TASK STATEMENT:
Reproduce the material verbatim, from its first line through the line containing "Action: (x=350, y=769)".

SUPPLIED ENTRIES:

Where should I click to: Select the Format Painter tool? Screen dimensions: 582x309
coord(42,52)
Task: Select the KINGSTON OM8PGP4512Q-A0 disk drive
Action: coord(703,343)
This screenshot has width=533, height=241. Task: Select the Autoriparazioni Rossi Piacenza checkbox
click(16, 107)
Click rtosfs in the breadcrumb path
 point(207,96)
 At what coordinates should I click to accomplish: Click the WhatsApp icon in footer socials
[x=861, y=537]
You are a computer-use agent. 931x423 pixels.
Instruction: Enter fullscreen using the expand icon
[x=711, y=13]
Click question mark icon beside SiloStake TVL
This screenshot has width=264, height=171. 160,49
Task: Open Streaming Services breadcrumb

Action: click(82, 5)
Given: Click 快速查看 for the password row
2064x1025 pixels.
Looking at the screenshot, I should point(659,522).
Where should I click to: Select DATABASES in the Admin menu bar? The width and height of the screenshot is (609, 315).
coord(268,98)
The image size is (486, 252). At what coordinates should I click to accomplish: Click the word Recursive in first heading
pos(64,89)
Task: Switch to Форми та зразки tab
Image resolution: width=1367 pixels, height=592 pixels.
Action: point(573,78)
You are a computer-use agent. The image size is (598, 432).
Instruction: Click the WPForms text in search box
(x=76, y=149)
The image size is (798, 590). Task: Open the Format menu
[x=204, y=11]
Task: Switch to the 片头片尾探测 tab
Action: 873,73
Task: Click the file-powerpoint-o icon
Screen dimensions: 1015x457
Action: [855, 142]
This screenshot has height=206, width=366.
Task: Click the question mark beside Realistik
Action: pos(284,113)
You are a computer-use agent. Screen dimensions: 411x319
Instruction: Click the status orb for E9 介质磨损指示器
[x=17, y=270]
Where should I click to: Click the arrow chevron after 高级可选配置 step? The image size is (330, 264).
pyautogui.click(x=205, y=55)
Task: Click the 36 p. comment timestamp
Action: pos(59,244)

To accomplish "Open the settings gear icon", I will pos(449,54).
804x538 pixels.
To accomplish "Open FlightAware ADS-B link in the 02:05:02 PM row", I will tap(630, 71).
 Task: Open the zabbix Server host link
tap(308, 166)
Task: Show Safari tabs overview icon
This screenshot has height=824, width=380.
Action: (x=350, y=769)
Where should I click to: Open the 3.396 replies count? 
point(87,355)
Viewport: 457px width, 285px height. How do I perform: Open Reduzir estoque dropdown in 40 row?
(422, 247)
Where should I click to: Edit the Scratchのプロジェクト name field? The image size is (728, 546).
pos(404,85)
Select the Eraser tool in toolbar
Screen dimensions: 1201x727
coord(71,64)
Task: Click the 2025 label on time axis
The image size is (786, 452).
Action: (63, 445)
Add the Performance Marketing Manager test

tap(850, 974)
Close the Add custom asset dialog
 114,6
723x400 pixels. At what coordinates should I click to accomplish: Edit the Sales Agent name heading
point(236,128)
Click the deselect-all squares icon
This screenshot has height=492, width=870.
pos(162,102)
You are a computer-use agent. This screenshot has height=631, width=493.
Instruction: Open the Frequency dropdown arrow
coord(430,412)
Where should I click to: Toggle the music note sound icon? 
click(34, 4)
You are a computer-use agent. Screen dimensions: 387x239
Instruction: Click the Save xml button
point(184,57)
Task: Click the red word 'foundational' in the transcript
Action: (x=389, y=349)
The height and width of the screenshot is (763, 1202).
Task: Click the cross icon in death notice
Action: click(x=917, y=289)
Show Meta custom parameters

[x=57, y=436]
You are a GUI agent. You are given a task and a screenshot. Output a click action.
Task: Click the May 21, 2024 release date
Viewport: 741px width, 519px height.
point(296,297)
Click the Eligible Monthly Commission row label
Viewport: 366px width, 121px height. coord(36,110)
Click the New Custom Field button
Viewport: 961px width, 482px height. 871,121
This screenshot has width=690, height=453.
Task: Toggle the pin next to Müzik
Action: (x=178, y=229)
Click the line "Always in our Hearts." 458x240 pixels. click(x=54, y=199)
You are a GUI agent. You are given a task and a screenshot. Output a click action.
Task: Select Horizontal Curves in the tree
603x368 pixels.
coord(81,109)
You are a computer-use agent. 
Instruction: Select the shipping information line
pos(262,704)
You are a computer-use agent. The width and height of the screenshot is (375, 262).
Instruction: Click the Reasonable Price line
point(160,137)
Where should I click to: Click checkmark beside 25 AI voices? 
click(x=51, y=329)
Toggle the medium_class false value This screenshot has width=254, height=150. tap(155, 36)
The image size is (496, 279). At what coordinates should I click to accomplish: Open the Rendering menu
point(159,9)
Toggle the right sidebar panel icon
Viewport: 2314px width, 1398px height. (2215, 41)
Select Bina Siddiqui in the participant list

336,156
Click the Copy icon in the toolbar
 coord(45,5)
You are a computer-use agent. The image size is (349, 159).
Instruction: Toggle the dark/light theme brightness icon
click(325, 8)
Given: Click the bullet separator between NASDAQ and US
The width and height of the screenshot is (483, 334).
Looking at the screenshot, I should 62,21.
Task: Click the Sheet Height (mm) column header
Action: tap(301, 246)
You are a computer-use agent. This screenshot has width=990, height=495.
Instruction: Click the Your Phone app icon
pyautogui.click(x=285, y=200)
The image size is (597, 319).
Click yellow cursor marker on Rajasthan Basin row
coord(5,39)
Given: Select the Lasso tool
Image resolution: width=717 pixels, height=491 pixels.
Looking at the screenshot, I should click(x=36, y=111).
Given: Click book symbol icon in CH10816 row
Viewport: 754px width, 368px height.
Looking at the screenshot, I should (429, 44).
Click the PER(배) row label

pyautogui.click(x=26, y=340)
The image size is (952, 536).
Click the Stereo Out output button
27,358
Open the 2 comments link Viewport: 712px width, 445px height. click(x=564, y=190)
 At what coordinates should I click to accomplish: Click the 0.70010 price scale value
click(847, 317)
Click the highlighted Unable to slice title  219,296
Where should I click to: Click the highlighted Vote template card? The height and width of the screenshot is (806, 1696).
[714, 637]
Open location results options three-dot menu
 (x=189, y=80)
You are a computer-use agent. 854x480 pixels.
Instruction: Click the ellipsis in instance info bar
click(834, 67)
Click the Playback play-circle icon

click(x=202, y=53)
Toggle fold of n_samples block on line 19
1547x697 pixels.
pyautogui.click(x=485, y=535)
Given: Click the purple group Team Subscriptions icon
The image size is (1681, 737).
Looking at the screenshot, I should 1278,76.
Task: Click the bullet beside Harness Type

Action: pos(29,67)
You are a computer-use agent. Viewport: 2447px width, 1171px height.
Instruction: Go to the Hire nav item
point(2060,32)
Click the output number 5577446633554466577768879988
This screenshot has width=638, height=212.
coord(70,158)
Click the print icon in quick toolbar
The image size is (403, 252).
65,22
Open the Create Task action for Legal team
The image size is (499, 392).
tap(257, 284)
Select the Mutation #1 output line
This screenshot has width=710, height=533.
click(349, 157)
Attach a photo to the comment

COMPLETE OUTPUT:
Where should I click to: Select the Format Painter tool? Screen dimensions: 582x309
coord(42,52)
Task: Select the KINGSTON OM8PGP4512Q-A0 disk drive
Action: coord(703,343)
This screenshot has width=533, height=241. Task: Select the Autoriparazioni Rossi Piacenza checkbox
click(16, 107)
Click rtosfs in the breadcrumb path
 point(207,96)
 At what coordinates should I click to accomplish: Click the WhatsApp icon in footer socials
[x=861, y=537]
You are a computer-use agent. 931x423 pixels.
Instruction: Enter fullscreen using the expand icon
[x=711, y=13]
Click question mark icon beside SiloStake TVL
This screenshot has width=264, height=171. 160,49
Task: Open Streaming Services breadcrumb

Action: click(82, 5)
Given: Click 快速查看 for the password row
2064x1025 pixels.
Looking at the screenshot, I should point(659,522).
Where should I click to: Select DATABASES in the Admin menu bar? The width and height of the screenshot is (609, 315).
coord(268,98)
The image size is (486, 252). At what coordinates should I click to accomplish: Click the word Recursive in first heading
pos(64,89)
Task: Switch to Форми та зразки tab
Image resolution: width=1367 pixels, height=592 pixels.
Action: point(573,78)
You are a computer-use agent. The image size is (598, 432).
Instruction: Click the WPForms text in search box
(x=76, y=149)
The image size is (798, 590). Task: Open the Format menu
[x=204, y=11]
Task: Switch to the 片头片尾探测 tab
Action: 873,73
Task: Click the file-powerpoint-o icon
Screen dimensions: 1015x457
Action: [855, 142]
This screenshot has height=206, width=366.
Task: Click the question mark beside Realistik
Action: pos(284,113)
You are a computer-use agent. Screen dimensions: 411x319
Instruction: Click the status orb for E9 介质磨损指示器
[x=17, y=270]
Where should I click to: Click the arrow chevron after 高级可选配置 step? The image size is (330, 264).
pyautogui.click(x=205, y=55)
Task: Click the 36 p. comment timestamp
Action: pos(59,244)

To accomplish "Open the settings gear icon", I will pos(449,54).
804x538 pixels.
To accomplish "Open FlightAware ADS-B link in the 02:05:02 PM row", I will tap(630, 71).
 Task: Open the zabbix Server host link
tap(308, 166)
Task: Show Safari tabs overview icon
This screenshot has height=824, width=380.
Action: (x=350, y=769)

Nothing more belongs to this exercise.